Ce fut donc le 29 juin de l'année 67 que Pierre fut tiré de son cachot pour être conduit à la mort.
Selon la loi romaine, il subit d'abord la flagellation, qui était le prélude du supplice des condamnés à la peine capitale. Les citoyens romains étaient battus de verges ; les autres étaient fouettés avec des lanières. Une escorte de soldats conduisait l'apôtre au lieu de son martyre, en dehors des murs de la ville, comme le voulait aussi la loi romaine. Nous avons plusieurs récits de la mort de saint Pierre, remontant à une très haute antiquité. Le plus célèbre est celui qui a été connu de très bonne heure sous le nom de Linus, et qui figure parmi les apocryphes du Nouveau Testament. Nous n'empruntons rien au discours qu'il contient, quelles qu'en soient l'éloquence et la dignité ; les détails de ce genre seraient impossibles à certifier ; mais la partie topographique du récit, sur laquelle l'imagination du rédacteur n'avait aucun frais à faire, et qui pouvait être vérifiée tous les jours, à l'époque si reculée où ces pages furent écrites, cette partie est du plus haut intérêt pour l'archéologue.
Pierre, marchant au supplice, était suivi d'un grand nombre de fidèles que l'affection enchaînait à ses pas, et qui bravaient ainsi tous les périls. Ce concours des chrétiens autour des martyrs avait lieu sans cesse, ainsi que nous l'apprenons des Actes les plus authentiques ; mais la scène de Pierre traîné au supplice avait fait sur les fidèles de Rome une impression si vive, que, dès le quatrième siècle, époque où les sarcophages chrétiens accueillirent avec une pleine liberté les sujets sacrés, on y représenta souvent le prince des apôtres entraîné à la mort par ses bourreaux.
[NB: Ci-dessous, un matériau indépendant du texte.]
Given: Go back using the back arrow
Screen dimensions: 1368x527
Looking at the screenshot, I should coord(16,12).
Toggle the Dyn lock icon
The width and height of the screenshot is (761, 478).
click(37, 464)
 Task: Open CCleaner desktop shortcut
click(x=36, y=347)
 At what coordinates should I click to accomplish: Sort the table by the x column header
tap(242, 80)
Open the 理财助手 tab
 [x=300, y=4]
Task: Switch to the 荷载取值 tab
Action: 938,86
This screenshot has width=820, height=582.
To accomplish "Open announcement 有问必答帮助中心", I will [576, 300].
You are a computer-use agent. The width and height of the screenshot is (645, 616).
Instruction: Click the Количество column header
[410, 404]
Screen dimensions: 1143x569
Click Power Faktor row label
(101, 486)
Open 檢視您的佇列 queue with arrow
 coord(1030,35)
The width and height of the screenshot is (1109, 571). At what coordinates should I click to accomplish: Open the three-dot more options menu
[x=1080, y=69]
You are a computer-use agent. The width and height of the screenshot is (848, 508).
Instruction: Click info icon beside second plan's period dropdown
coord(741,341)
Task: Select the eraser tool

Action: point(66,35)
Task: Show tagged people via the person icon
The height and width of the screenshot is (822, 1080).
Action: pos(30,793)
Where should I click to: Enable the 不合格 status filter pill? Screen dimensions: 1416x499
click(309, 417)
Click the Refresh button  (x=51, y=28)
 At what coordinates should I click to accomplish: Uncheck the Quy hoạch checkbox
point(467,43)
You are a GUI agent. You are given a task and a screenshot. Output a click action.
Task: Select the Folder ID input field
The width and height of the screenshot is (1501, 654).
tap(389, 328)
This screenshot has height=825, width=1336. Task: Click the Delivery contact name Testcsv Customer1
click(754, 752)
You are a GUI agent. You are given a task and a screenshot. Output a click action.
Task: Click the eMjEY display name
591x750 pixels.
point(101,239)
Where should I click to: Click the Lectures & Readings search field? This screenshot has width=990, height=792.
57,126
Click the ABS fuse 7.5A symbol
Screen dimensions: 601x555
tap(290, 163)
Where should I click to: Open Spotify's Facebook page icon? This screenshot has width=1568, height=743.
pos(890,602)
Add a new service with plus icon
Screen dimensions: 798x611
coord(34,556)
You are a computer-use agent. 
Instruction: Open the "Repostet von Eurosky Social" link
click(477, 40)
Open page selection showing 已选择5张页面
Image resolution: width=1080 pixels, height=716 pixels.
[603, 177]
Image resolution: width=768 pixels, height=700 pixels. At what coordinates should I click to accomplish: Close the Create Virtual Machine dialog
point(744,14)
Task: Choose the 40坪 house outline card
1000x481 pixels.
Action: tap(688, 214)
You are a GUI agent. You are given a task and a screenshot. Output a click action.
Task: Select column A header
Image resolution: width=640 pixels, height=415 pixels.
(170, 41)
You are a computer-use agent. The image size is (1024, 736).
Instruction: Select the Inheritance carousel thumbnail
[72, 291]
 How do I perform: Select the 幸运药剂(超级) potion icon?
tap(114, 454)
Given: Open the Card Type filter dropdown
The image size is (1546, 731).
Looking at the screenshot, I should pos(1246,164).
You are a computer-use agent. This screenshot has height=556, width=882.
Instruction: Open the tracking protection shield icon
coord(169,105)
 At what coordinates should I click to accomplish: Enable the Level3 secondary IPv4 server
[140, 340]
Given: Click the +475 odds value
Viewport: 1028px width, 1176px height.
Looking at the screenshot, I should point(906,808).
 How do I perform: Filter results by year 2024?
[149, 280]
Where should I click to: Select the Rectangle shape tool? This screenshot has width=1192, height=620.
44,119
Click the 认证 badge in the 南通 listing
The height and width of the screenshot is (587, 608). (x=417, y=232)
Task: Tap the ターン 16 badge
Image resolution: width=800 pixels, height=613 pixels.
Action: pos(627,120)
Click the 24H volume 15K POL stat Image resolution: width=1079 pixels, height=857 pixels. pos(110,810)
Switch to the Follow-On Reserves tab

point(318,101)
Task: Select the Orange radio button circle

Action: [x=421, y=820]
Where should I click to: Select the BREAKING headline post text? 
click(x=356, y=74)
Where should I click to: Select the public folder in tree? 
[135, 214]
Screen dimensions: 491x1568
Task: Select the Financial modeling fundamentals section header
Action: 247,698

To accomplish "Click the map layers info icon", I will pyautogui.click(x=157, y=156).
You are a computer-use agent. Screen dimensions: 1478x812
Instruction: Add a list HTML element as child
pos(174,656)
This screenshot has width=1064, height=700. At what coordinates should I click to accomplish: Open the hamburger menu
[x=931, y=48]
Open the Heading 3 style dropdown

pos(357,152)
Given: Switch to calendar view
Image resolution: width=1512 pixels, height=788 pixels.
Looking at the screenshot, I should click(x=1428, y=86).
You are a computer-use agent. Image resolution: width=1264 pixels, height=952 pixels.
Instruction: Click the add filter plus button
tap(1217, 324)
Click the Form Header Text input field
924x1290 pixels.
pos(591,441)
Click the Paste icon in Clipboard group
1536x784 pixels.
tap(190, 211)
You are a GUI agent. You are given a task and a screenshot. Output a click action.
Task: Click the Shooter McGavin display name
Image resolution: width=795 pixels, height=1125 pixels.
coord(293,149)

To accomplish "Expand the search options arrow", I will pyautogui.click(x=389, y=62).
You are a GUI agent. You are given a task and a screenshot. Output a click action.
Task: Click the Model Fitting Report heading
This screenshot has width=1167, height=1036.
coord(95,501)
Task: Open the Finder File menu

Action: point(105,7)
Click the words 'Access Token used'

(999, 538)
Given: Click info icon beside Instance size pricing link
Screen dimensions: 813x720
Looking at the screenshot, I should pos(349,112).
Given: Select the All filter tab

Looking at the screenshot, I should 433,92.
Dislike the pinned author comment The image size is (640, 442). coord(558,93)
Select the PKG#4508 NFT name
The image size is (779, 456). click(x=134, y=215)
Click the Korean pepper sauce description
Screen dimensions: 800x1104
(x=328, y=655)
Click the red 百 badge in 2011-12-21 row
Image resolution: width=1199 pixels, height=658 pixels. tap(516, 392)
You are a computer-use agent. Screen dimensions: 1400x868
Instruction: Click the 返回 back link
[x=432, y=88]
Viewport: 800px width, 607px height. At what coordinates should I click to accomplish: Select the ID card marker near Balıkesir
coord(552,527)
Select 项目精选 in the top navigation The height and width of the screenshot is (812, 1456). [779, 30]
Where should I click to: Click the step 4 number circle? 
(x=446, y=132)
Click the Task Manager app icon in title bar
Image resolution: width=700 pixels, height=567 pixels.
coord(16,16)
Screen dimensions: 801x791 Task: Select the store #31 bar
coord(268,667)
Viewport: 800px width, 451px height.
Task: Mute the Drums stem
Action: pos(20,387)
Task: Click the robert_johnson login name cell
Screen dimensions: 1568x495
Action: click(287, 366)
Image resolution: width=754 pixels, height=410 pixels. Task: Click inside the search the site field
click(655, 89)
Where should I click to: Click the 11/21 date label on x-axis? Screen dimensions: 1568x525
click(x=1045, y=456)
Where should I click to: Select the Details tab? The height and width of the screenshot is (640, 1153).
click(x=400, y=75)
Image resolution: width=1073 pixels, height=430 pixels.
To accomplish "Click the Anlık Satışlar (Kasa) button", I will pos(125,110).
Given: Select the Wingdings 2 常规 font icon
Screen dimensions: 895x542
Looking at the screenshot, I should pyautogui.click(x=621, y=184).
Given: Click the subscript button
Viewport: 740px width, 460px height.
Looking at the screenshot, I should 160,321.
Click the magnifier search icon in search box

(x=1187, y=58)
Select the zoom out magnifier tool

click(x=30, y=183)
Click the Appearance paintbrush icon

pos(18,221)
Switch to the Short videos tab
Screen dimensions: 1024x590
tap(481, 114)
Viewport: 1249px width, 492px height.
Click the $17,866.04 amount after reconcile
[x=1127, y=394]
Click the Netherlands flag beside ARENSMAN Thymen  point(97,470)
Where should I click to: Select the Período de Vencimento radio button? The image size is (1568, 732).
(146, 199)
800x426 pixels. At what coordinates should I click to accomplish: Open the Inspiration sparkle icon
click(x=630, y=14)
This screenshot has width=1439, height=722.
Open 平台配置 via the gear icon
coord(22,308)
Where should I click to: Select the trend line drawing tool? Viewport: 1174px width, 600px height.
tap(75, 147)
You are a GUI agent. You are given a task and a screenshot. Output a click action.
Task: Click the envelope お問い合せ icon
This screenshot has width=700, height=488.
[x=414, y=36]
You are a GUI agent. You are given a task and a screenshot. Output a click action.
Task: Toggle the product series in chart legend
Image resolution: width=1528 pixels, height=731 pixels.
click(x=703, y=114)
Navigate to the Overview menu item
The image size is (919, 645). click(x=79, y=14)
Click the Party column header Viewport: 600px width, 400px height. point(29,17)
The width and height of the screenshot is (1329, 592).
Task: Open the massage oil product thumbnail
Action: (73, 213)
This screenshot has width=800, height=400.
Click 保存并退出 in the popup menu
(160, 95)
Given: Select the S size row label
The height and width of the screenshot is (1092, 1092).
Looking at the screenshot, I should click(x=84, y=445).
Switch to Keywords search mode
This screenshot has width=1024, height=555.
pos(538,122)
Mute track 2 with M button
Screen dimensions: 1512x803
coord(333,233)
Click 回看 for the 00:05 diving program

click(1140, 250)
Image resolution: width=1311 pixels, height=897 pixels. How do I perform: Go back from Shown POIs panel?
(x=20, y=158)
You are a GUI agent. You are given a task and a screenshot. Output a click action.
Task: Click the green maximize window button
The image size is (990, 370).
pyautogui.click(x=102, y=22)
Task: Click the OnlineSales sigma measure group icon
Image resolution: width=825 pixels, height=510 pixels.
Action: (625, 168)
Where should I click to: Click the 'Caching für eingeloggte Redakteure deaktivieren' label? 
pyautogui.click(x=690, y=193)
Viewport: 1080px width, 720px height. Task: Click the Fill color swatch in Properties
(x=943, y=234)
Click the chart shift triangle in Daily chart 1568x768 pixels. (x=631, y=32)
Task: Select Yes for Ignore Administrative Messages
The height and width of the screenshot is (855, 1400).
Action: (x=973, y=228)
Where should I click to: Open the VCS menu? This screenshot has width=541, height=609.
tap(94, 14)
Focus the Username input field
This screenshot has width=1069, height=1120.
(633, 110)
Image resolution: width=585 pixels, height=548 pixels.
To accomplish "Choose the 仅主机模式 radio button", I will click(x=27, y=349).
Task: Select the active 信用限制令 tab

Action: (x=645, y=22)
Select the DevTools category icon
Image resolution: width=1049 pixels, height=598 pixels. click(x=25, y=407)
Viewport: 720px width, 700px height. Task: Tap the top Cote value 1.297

Le cortège traversa le Tibre sur le pont Triomphal, et il se dirigea par le quartier de la Naumachie, le long des jardins de Néron, vers le cirque de Caligula. L'emplacement désigné pour le supplice de Pierre était entre le cirque et les collines de la chaîne Vaticane, près du térébinthe dont nous avons parlé. La croix de l'apôtre s'élevait en face de la spina, dans l'intervalle compris entre les deux bornes qui étaient placées à chaque extrémité. L'obélisque égyptien qui marquait le milieu de la spina devait donc correspondre au gibet destiné à Pierre. La basilique Vaticane couvre aujourd'hui l'emplacement, et par la connaissance que nous avons encore du lieu où s'élevait l'obélisque avant sa translation par Sixte-Quint au milieu de la place de Saint-Pierre, on est en droit de conclure que la croix fut plantée à peu près au lieu où l'on vénère, dans la basilique, la statue de bronze de l'apôtre.
Cette prise de possession d'un lieu où s'unissaient aux souvenirs des anciens triomphes les traditions mystérieuses du vaticinium, avait une souveraine grandeur. Les anciens se sont préoccupés aussi du voisinage du Tibre. Prudence tient à montrer les deux apôtres immolés sur les bords de ce fleuve fameux, bien que le théâtre du martyre de saint Paul, sur la rive gauche, en ait été un peu plus éloigné. "Le gazon des rives du Tibre, dit-il, fut honoré d'un double trophée. Témoin de la croix, il le fut aussi du glaive, et, comme une source féconde, le sang apostolique l'arrosa par deux fois". (Hymn. XII.) Cette proximité des eaux près de la croix du prince des apôtres avait ému les fidèles jusque dans l'Orient. Saint Ephrem (Biblioth. orient., t. I) et saint Jean Chrysostome (Homil. in XII Apost.) en rendent témoignage.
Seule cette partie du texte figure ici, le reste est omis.